1. Tell us a little about yourself and the educational or career path you took to get to where you are now?
I’m a born and raised Kentuckian who moved to Boston for law school over a decade ago. By the time I decided to go to law school, I had been working in nonprofit arts management for a few years and was ready for a change. Law school promised to be a career shift and one in which I could continue to work for the public good, but I didn’t know any lawyers and wasn’t sure what kind of lawyer I wanted to be. I spent my law school years interested in and exploring environmental law, land use, and agriculture – likely a result of my rural upbringing – as well as intellectual property, but didn’t feel drawn to becoming a litigator.
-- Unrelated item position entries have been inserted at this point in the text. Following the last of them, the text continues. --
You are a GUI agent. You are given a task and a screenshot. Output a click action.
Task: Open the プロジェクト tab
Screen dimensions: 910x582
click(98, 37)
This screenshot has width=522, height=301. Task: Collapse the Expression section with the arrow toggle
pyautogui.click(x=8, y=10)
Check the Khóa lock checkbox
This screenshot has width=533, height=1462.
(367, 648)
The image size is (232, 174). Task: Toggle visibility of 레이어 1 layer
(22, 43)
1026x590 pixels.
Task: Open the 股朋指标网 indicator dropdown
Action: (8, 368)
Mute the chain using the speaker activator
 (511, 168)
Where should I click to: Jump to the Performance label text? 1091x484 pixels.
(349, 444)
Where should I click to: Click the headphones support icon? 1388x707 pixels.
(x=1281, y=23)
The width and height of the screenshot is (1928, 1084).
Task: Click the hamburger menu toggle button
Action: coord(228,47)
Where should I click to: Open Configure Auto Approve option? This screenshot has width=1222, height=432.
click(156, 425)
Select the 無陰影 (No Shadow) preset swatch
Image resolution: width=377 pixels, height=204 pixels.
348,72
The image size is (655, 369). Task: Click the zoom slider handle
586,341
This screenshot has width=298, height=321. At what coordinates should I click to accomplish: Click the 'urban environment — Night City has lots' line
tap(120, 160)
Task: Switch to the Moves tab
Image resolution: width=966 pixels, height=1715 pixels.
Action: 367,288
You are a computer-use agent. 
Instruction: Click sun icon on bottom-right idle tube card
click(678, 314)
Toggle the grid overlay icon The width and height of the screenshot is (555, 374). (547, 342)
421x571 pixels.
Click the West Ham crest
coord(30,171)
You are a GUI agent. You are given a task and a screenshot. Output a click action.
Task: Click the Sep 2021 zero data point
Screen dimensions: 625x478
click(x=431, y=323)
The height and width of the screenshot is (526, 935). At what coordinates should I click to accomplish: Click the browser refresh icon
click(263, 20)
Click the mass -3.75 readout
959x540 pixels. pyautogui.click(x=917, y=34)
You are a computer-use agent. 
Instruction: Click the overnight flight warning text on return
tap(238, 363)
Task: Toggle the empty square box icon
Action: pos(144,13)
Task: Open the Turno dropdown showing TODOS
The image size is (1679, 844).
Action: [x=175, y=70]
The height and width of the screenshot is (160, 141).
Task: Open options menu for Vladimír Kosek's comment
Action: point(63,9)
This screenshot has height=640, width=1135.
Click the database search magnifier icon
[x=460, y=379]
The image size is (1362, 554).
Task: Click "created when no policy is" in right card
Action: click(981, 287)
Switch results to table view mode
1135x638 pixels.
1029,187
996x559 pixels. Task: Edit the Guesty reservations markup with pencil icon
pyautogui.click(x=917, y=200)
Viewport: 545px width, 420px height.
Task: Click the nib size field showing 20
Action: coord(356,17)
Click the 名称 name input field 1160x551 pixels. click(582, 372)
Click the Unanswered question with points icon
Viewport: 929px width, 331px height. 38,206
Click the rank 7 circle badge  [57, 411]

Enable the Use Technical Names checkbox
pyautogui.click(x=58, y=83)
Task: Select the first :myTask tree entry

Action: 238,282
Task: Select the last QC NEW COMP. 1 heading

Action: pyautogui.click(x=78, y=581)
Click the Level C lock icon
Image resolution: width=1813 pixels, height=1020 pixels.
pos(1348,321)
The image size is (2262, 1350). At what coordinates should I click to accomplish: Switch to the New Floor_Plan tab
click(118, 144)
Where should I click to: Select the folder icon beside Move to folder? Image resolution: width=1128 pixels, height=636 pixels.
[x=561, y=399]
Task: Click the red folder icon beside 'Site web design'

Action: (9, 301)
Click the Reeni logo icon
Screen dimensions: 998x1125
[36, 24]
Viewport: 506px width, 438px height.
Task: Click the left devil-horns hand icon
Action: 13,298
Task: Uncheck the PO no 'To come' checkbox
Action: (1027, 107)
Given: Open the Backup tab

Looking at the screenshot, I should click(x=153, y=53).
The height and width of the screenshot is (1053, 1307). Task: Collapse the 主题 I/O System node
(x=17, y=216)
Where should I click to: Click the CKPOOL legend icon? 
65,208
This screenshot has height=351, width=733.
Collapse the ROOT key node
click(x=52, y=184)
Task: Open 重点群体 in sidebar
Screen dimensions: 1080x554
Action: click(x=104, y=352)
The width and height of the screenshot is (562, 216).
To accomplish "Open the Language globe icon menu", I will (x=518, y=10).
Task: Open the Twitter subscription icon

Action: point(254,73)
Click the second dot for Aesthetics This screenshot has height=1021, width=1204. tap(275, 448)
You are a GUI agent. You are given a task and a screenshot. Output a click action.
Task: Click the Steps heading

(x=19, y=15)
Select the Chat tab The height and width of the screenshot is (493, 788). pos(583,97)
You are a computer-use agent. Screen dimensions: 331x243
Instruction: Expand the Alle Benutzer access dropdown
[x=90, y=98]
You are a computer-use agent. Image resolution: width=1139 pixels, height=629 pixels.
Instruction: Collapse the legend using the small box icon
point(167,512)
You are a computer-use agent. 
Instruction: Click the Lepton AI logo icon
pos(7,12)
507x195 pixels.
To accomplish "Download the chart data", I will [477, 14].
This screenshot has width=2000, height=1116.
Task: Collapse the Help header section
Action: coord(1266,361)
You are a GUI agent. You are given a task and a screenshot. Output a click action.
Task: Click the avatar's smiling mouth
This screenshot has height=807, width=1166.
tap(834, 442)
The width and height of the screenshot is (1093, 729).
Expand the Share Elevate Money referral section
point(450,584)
Luckily, the Northeastern University School of Law “co-op” model afforded me four opportunities to gain hands-on experience in various areas of law. As a result, I was able to discover that transactional law was a solid fit for my skill set and interests.
A few years out of law school, I landed a fellowship position in the Harvard Law School Transactional Law Clinics, where I was developed the Community Enterprise Project. In addition to representing scores of amazing small businesses and nonprofit organizations, I’ve been fortunate to undertake larger projects to help immigrant entrepreneurs, food trucks, and self-employed individuals who receive public benefits, just to name a few. This job marries the practice of transactional law for the public good with the dynamism of a law school clinical environment. I’ve been able to exercise my creative spirit to grow a program while drawing from the energy and experience of students, colleagues, and our broader community. It’s been a dream.
2. What specifically drew you to working with social enterprises and democratically-led organizations, such as cooperatives?
My experience with cooperatives and other social enterprises began as a result of our clients, who regularly come to our office with innovative ideas for how to structure and govern their businesses. A few years ago, we noticed a dramatic uptick in clients interested in forming worker cooperatives and noticed that too few lawyers were well-versed in that area of law (including us), so we created a Massachusetts legal guide to worker cooperatives. We also conducted trainings for people interested in forming worker cooperatives as well as for people interested in working with them, like lawyers and other technical assistance providers. Ricardo, Sara, and the rest of the team at SELC were invaluable in helping us create the guide and we’re honored for our guide to be included in the state-by-state resource section of www.co-oplaw.org.
3. What do you find to be the most challenging about being a lawyer [or law student, legal apprentice, or other legal professional]?
I think the most challenging part of being a lawyer is staying informed: keeping abreast of changes in the law, learning from other lawyers about new contract templates or ways to structure certain provisions, and understanding the evolving business landscape in which our clients must operate. I’m so grateful for the folks at SELC and others around the country who are generous with their time and knowledge to help keep us all in the loop.
4. What do love most about being a lawyer [or law student, legal apprentice, or other legal professional]?
I love to help people and empower people to help themselves. This job provides opportunity to do both in spades.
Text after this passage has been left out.